> _DOCUMENT PASSAGE_
┌────────

The ACA has an individual mandate that imposes penalties on individuals without health insurance coverage. It also has an employer mandate that uses a two-tier system, treating small businesses differently to large businesses. Employers with more than 50 full-time employees are required to offer minimum essential health insurance coverage to 95% or more of their full-time employees, or face penalties if they fail to do so. Smaller businesses are not required to offer health insurance coverage. Those that choose to do so must offer plans that provide minimum essential health insurance coverage.

Step 1 – Understand the operation of the ACA

The purpose of the ACA is to expand the public’s access to health care, improve the quality of the health care system, address rising health care costs, and expand the health care workforce.

1.1 Understand the employer mandate under the ACA

The ACA adopted a two-tiered system when it comes to business participation:

An employer that is an ALE must also offer health insurance to the dependents of employees until the month in which any dependent turns 26.

└────────

> _WHAT TO WORK ON_
Output everything in the ACA passage from "1.1 Understand the" down to "dependent turns 26.", word for word.

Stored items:
┌────────

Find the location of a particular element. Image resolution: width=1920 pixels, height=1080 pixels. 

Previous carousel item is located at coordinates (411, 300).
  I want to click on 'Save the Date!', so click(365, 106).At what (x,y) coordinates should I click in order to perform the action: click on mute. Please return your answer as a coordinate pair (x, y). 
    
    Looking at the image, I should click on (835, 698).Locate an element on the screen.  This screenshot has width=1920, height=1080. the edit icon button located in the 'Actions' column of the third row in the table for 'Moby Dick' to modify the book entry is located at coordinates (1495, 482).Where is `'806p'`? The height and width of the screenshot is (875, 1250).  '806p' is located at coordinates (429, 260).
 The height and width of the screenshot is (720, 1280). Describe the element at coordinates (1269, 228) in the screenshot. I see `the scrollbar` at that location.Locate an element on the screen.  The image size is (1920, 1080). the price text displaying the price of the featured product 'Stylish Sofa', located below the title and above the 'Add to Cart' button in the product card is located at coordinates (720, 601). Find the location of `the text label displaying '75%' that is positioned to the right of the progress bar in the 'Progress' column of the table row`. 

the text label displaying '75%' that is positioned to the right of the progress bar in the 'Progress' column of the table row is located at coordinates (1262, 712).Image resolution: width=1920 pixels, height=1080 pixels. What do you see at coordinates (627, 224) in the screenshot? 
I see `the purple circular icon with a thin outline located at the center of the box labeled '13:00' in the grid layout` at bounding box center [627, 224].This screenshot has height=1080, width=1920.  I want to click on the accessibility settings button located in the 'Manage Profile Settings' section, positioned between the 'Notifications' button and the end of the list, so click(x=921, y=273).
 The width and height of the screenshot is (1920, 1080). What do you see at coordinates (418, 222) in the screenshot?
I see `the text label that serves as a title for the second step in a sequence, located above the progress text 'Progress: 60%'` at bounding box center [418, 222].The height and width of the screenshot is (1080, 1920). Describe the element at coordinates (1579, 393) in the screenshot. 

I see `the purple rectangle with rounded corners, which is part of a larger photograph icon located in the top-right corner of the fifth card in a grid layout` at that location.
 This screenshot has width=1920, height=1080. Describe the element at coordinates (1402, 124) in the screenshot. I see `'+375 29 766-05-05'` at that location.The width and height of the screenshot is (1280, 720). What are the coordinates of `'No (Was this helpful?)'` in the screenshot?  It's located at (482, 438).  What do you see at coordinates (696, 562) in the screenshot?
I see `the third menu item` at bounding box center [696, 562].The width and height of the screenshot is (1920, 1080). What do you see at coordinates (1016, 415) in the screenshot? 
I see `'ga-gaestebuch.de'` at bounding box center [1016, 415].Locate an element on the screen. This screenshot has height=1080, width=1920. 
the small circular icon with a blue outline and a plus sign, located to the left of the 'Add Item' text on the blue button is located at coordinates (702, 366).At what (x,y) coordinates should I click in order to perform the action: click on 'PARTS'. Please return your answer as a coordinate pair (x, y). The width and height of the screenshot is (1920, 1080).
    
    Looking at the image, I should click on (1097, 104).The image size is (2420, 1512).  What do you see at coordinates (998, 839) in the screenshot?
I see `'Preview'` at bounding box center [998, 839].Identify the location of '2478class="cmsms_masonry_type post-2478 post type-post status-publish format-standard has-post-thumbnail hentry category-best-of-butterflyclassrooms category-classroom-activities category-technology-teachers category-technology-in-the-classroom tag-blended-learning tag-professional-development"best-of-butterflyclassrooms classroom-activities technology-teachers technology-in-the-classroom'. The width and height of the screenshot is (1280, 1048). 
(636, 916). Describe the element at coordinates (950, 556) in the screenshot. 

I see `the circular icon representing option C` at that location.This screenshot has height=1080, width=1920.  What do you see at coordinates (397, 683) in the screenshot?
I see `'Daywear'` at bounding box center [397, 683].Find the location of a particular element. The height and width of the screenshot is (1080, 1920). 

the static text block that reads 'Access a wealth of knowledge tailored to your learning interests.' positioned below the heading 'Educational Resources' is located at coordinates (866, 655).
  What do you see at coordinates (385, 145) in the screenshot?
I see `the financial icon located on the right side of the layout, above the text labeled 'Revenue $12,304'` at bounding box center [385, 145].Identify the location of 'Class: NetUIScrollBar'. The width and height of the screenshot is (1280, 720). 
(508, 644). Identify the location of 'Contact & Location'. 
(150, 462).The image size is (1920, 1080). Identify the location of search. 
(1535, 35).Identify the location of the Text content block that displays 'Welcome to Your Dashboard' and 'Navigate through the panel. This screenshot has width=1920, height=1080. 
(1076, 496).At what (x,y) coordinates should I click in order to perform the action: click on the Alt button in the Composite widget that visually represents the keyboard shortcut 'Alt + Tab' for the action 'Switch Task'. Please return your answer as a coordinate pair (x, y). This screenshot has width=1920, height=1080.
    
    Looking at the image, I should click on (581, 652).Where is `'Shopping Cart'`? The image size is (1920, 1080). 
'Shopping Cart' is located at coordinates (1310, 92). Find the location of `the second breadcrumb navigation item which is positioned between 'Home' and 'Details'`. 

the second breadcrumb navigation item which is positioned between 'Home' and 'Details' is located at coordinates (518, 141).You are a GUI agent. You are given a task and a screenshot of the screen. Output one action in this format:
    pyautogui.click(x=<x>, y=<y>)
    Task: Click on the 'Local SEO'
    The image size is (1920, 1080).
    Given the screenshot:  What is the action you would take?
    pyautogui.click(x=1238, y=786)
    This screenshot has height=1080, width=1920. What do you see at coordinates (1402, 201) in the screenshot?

└────────

> _EXERCISE RESPONSE_
1.1 Understand the employer mandate under the ACA

The ACA adopted a two-tiered system when it comes to business participation:

An employer that is an ALE must also offer health insurance to the dependents of employees until the month in which any dependent turns 26.